[Provided entries — start]

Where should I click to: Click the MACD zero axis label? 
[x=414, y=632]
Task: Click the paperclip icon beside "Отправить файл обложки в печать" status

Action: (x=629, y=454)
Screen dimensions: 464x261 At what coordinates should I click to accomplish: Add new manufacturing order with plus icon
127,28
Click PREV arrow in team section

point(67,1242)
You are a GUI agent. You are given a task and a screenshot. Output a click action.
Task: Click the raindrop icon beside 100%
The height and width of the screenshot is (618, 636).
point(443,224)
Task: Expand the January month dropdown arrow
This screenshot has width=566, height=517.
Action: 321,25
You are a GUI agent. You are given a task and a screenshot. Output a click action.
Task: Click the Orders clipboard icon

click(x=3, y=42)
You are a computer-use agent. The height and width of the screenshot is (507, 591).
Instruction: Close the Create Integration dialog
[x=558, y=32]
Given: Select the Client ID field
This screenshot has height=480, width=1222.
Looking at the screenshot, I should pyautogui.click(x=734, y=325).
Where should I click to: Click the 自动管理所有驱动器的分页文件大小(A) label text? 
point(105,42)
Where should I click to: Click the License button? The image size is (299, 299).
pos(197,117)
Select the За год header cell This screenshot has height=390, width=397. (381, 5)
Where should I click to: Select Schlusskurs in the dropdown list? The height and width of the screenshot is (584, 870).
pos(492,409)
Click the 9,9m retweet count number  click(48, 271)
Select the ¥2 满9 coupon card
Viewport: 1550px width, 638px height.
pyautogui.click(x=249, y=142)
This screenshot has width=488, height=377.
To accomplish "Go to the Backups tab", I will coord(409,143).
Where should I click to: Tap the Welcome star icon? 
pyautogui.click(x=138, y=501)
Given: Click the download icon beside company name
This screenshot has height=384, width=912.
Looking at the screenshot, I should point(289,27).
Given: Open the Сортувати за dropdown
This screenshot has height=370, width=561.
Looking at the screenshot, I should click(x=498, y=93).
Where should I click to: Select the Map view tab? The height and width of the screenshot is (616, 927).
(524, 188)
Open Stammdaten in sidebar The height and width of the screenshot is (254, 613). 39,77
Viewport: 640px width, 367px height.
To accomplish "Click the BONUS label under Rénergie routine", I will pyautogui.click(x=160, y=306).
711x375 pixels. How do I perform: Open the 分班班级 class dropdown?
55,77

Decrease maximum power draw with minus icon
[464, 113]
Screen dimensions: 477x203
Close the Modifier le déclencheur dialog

[Provided entries — finish]

## Task directions
Look above for the line with "The height and width of the screenshot is (618, 636)." and the line with "Viewport: 640px width, 367px height.", and reproduce exactly those two lines plus every line between, nothing more.

## Your response
The height and width of the screenshot is (618, 636).
point(443,224)
Task: Expand the January month dropdown arrow
This screenshot has width=566, height=517.
Action: 321,25
You are a GUI agent. You are given a task and a screenshot. Output a click action.
Task: Click the Orders clipboard icon

click(x=3, y=42)
You are a computer-use agent. The height and width of the screenshot is (507, 591).
Instruction: Close the Create Integration dialog
[x=558, y=32]
Given: Select the Client ID field
This screenshot has height=480, width=1222.
Looking at the screenshot, I should pyautogui.click(x=734, y=325).
Where should I click to: Click the 自动管理所有驱动器的分页文件大小(A) label text? 
point(105,42)
Where should I click to: Click the License button? The image size is (299, 299).
pos(197,117)
Select the За год header cell This screenshot has height=390, width=397. (381, 5)
Where should I click to: Select Schlusskurs in the dropdown list? The height and width of the screenshot is (584, 870).
pos(492,409)
Click the 9,9m retweet count number  click(48, 271)
Select the ¥2 满9 coupon card
Viewport: 1550px width, 638px height.
pyautogui.click(x=249, y=142)
This screenshot has width=488, height=377.
To accomplish "Go to the Backups tab", I will coord(409,143).
Where should I click to: Tap the Welcome star icon? 
pyautogui.click(x=138, y=501)
Given: Click the download icon beside company name
This screenshot has height=384, width=912.
Looking at the screenshot, I should point(289,27).
Given: Open the Сортувати за dropdown
This screenshot has height=370, width=561.
Looking at the screenshot, I should click(x=498, y=93).
Where should I click to: Select the Map view tab? The height and width of the screenshot is (616, 927).
(524, 188)
Open Stammdaten in sidebar The height and width of the screenshot is (254, 613). 39,77
Viewport: 640px width, 367px height.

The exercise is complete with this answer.